Cancers that most frequently give lung metastases in the body are:

  • colon cancer,
  • renal cancer,
  • melanoma,
  • breast cancer,
  • head and neck cancer

Lung metastases in different areas of the same lung or in the contralateral lung should be added to the above list. In all of these cases the original cancer disseminates to the lung via the blood vessels (haematogenous route).

Chest CT scans enable identification of the location and the number of lung metastases. The lung metastases can be treated surgically. However, it is necessary that the primary cancer is under control, that the time between the treatment of the primary cancer and the diagnosis of lung metastases is sufficiently long (> 36 months) and the patient is in good general condition. If these three conditions are realised surgery associated with various types of chemotherapy can give very good results. For patients who cannot undergo surgery, there is a wide range of non-surgical therapies such as chemotherapy, stereotactic radiotherapy and radiofrequency ablation lung metastases

Palliative radiotherapy aims to control the symptoms that can be determined by the primary lung cancer (haemoptysis, chest pain, Pancoast syndrome, mediastinal syndrome) or metastases (pain from bone metastases from lung cancer, brain metastases, intracranial localisation), thus improving the quality of life.

Therapy of small cell lung cancer

Small cell lung cancer (SCLC) is considered a systemic lung cancer (potentially widespread or diffusible) already at diagnosis although at limited stage. For this reason, surgical treatment (which is a local treatment) is not the therapy of choice for the treatment of small cell lung cancer, even in the technically operable forms.

Due to the high index of cell replication, small cell lung cancer is a particularly chemo-sensitive cancer and therefore chemotherapy plays a primary role and has become increasingly used over time. The small cell lung cancer (SCLC) is also highly radiosensitive. Radiotherapy is indicated for curative purposes in limited forms in combination with chemotherapy. Prophylactic cranial irradiation or PCI (in order to prevent the formation of metastases) is indicated in patients with small cell lung cancer (both limited and extended) as a response to chemo-radiotherapy on the basis of the high probability that the brain can become a site of disease.
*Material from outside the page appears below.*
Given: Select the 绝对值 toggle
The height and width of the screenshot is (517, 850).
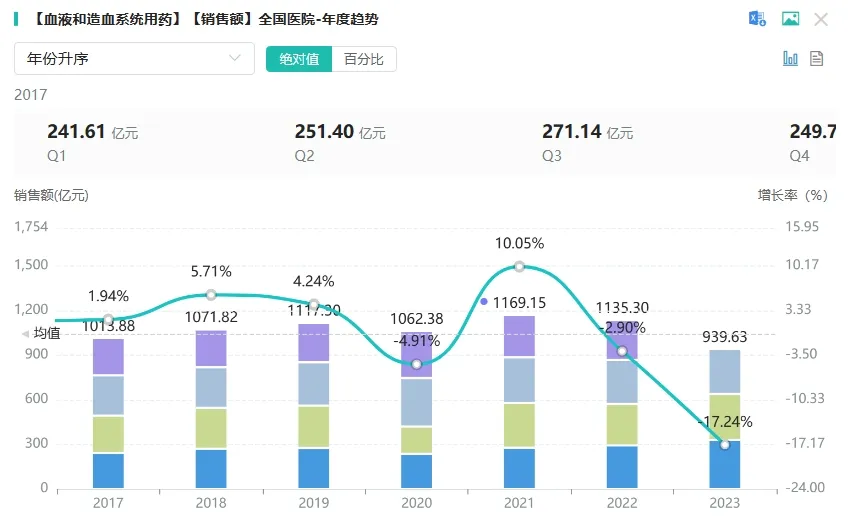Looking at the screenshot, I should point(299,59).
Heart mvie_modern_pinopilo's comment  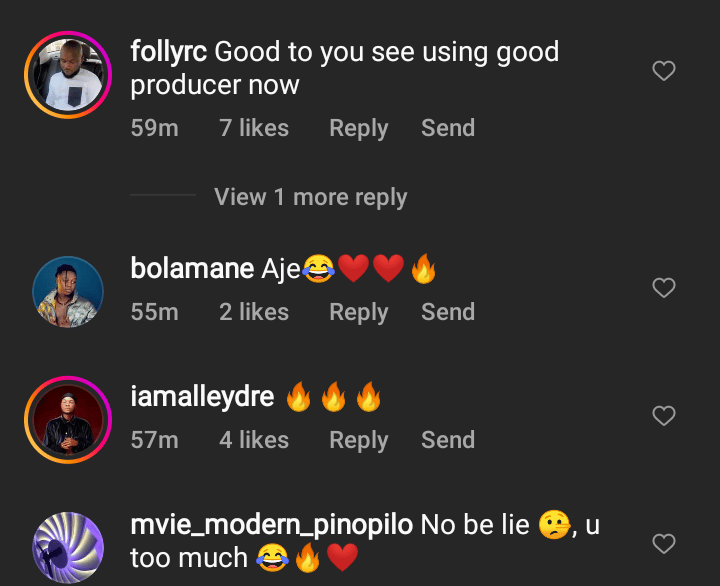[663, 543]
Conservative surgery for lung cancer

IEO has designed and coordinates a randomised multicentre trial with the objective of demonstrating the equivalence between lobectomy with lymph node removal and segment resection (removal of one lobe segment) without removal of lymph nodes, performed through thoracoscopy or robotic surgery in cases of small lung cancers (stage 1, less than 2 cm, without affected lymph nodes as demonstrated by PET and CT).

It is hoped to show that the chances of recovery are the same for the two types of treatment while the quality of life benefits are obviously greater in the case of the removal of a single segment.

Lung bone and brain metastases

In general, bone is the third metastatic site after liver and lungs. Bone metastases occur in one out of three lung cancers and are usually of osteolytic aspect. Osteolytic bone metastases from lung cancer are responsible for long bone and vertebral fractures leading to restricted mobility, surgery and medullar compression that severely alter quality of life and have a huge medico-economic impact. In recent years, a multidisciplinary board has been developed to optimize bone metastases management for each patient in harmony with the oncology program. We have different strategies to treat the bone metastases from lung cancer: systemic treatments (Zoledronic acid and Denosumab), local treatments (radiofrequency ablation lung metastases and radiotherapy) and or a surgical approach.

Brain metastases from lung cancer are a common cause of morbidity and mortality in patients with non-small-cell lung cancer in ~25%–40% of patients.

Therapeutic options for brain metastases from lung cancer have been limited to local therapies such as whole-brain radiation therapy, stereotactic radiosurgery, surgery, or a combination of the above. Due to concerns about inadequate central nervous system penetration, chemotherapy is not typically a standard primary treatment for brain metastases from lung cancer.